Correcting Credit Problems

Your first credit problem may be lack of a credit history. You can approach this problem in a couple of ways. First, you can begin to build your credit by getting a credit card and charging small amounts on it. By paying it off each month, you will be establishing a positive credit history without incurring finance charges. Second, you can ask your lender to establish a non-traditional credit history which uses payment information from monthly obligations other than loans: utility bills, rent payments, telephone bills, etc.

If you have a credit history, the credit report will list all of the consumer credit that has been extended to you in the last seven years. For each account, it will show:

  • A comment about the account such as current or delinquent (and if delinquent, for how long)
  • The status of the account: positive, non-evaluated or negative
  • The date the account was opened
  • Scheduled monthly payment amounts
  • The date the last payment was made
  • The type and terms of the account
  • Your payment history over the last 12 months
  • The original loan amount, credit limit or original amount charged to loss
  • The balance owing and amount past due, if any
  • If a payment was over 30 days late one time, it might not show on the report. If, however, payments were over 60 days late four times, over 120 days late two times, or over 180 days late one time, your credit will be seriously affected, and this will impact your ability to borrow money.

Sometimes problems will crop up on a credit report because there has been a misunderstanding or error. If you find such a problem on your report, contact the billing department for that account and have them correct it. Keep written copies of your correspondence and keep notes of phone conversations which include the names of the people with whom you have spoken, the dates of the calls and the outcome of each call. Write a letter explaining the error to the lender and attach it to the credit report. Submit copies of your written correspondence and notes from conversations with the creditor as further documentation. If a poor credit rating is the result of past problems, you need to be aware that there are no quick fixes for a poor credit history. Be patient, and improve your credit rating by:

  • Contacting each creditor and explaining your situation. Send a good faith letter demonstrating your willingness to pay off the account and include at least a partial payment, if possible.
  • If credit problems are associated with a specific incident such as a car accident, sudden illness or loss of a job, write a letter of explanation to the credit bureau explaining the circumstances.
  • If you have outstanding collections or judgments against you, take steps to pay them off. Contact the creditors and begin making regular payments, however small.
  • Always include your name, address, telephone number, and account names and numbers on any correspondence with creditors, credit bureaus and lenders. Let them know when and where you can be reached.
  • As a last resort, get professional assistance from a nonprofit credit counseling service, but be aware that they are primarily representing your creditors' interests. They will make arrangements with your creditors to pay off a percentage of your debt, spread over a longer period of time so that your monthly payments are lower. Then they will arrange with you to pay a higher percentage of the debt, and they pocket the difference. They do nothing to resolve the bad credit history that drove you to them in the first place.
  • There is hope even if your credit rating is not what it needs to be. Remember that negative credit information is only reported in your credit file for seven years (with the exception of bankruptcy which can be reported for ten years). After that, it drops out and cannot even be considered, and you have essentially a clean slate.

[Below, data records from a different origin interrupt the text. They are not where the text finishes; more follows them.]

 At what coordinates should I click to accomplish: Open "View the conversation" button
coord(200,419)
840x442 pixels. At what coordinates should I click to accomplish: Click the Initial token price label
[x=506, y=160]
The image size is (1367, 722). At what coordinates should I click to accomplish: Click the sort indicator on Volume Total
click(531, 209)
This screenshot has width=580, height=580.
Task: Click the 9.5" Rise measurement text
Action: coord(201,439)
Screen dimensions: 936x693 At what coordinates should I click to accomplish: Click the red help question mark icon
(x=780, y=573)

Additionally, lenders are much more concerned with how you have handled your credit recently than with what happened several years ago. If you had problems in the past but have paid your bills on time since, you may qualify for a loan after as little as two or three years.

Some lenders have begun offering risk-based pricing. In other words, even if you have slightly damaged credit, you may still be able to get a loan; you'll just pay more for it.